# Krull Smith Orchid Festival in mid Jan 2021



## Bob in Albany N.Y. (Dec 20, 2020)

I received an e-mail the other day that Jan 16 and 17th from 9 to5 there will be a Orchid Festival. Location will be at Krull Smiths Nursery, 2800 W. Ponkan Rd. in Apopka Fl.

People participating will be:

Bredren Orchid
Krull Smith
Popow
Florida Sun Coast Orchids
Mainshow Orchids
OFE-International
Sunset Valley Orchids

Anyone going? I'm interested but not ready to fly.


----------



## masaccio (Dec 20, 2020)

HI Bob. Are you just asking if anyone is going, or are you interested in driving down with someone? I think I remember you from the late 90s, early 2000's? I think you were in the process of setting up your greenhouse Attached to your house if I remember. 
I've been hankering to go to Florida for a long time. But don't have anyone to look after my orchids. I'm thinking a week away would be the minimum for such a trip. Have to break the trip coming and going. That's four days right there. Three days in the area. I would have wanted to do that for Redland. Not sure this event is big enough to warrant the time/investment.


----------



## Bob in Albany N.Y. (Dec 20, 2020)

Just wondering if any of our members would be attending. And yes, we did build a greenhouse attached to the house. It is both good and bad. Lots of work and when things break you need them fixed immediately. We did the Redland thing once. We were in Myrtle Beach and I mentioned it to my wife, so we drove the 12 hours down and spent one day there and then did the trip back to the beach where we were renting a condo for a couple of weeks. We hit a great day there. Not too hot. Bought way to many plants. 
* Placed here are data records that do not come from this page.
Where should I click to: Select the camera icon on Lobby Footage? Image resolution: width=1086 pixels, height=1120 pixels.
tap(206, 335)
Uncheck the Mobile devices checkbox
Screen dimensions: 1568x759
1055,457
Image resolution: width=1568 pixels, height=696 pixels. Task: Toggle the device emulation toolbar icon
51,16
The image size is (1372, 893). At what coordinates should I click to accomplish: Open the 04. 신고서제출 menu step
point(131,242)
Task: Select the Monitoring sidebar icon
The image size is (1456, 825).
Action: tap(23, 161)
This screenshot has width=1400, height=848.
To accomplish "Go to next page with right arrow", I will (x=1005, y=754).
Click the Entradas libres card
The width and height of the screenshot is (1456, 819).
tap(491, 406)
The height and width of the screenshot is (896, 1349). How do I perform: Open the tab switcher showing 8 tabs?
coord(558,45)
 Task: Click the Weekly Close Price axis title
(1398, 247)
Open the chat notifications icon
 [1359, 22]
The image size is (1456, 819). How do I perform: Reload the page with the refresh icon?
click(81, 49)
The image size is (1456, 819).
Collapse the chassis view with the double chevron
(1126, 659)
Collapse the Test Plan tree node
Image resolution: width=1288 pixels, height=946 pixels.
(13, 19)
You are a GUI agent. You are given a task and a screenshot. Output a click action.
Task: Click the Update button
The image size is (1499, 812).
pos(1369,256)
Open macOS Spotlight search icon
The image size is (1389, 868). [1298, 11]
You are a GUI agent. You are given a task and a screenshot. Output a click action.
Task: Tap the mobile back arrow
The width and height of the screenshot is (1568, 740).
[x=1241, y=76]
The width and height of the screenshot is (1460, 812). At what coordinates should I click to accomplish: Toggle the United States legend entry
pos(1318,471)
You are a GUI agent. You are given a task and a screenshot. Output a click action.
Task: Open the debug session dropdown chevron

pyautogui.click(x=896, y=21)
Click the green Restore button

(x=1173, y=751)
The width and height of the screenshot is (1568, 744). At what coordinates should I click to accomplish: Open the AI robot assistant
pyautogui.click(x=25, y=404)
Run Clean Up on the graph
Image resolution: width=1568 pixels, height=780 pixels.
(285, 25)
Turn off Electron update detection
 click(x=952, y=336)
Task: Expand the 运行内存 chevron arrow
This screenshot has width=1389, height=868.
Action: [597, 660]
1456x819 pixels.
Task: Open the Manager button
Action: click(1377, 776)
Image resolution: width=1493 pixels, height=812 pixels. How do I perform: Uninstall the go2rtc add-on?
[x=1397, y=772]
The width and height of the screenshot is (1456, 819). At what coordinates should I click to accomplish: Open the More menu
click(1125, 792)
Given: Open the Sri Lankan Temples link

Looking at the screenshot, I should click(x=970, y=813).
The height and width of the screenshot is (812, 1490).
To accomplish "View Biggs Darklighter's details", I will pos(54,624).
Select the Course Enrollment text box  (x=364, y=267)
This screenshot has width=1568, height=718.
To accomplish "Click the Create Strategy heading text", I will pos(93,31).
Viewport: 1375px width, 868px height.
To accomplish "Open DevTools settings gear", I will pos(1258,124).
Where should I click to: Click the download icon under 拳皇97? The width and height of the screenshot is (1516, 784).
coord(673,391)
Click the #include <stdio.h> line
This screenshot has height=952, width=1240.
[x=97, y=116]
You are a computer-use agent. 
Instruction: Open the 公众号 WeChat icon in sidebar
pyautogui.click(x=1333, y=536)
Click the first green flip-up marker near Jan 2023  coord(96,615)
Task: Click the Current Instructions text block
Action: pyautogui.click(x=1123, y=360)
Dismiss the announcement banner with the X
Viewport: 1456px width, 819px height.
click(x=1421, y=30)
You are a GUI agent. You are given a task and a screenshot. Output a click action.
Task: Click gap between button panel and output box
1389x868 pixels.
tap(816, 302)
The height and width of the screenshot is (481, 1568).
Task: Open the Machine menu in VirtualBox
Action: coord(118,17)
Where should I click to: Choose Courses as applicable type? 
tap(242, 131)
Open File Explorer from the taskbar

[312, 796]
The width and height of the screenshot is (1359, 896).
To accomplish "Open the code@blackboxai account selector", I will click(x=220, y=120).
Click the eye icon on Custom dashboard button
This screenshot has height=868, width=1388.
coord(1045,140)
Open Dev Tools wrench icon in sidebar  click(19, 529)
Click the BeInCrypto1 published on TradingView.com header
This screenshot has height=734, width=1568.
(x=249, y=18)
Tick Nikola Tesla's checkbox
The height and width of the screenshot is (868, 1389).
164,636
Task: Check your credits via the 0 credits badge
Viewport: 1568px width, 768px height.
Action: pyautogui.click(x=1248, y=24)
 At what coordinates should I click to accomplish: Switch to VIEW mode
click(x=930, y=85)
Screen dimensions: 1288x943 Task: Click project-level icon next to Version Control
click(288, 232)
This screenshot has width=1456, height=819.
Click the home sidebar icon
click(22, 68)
Just for your information, we left our plants for 2 weeks a couple of times a year before I had the greenhouse. Not too much of a problem.


----------



## masaccio (Dec 20, 2020)

Well, that's the way to do it. Long trip for a great orchid show bracketed by down-time at the beach. Myrtle was our place when I was a kid. When I go down now, I stay somewhat south of there. Thanks for the encouragement about taking time away!


----------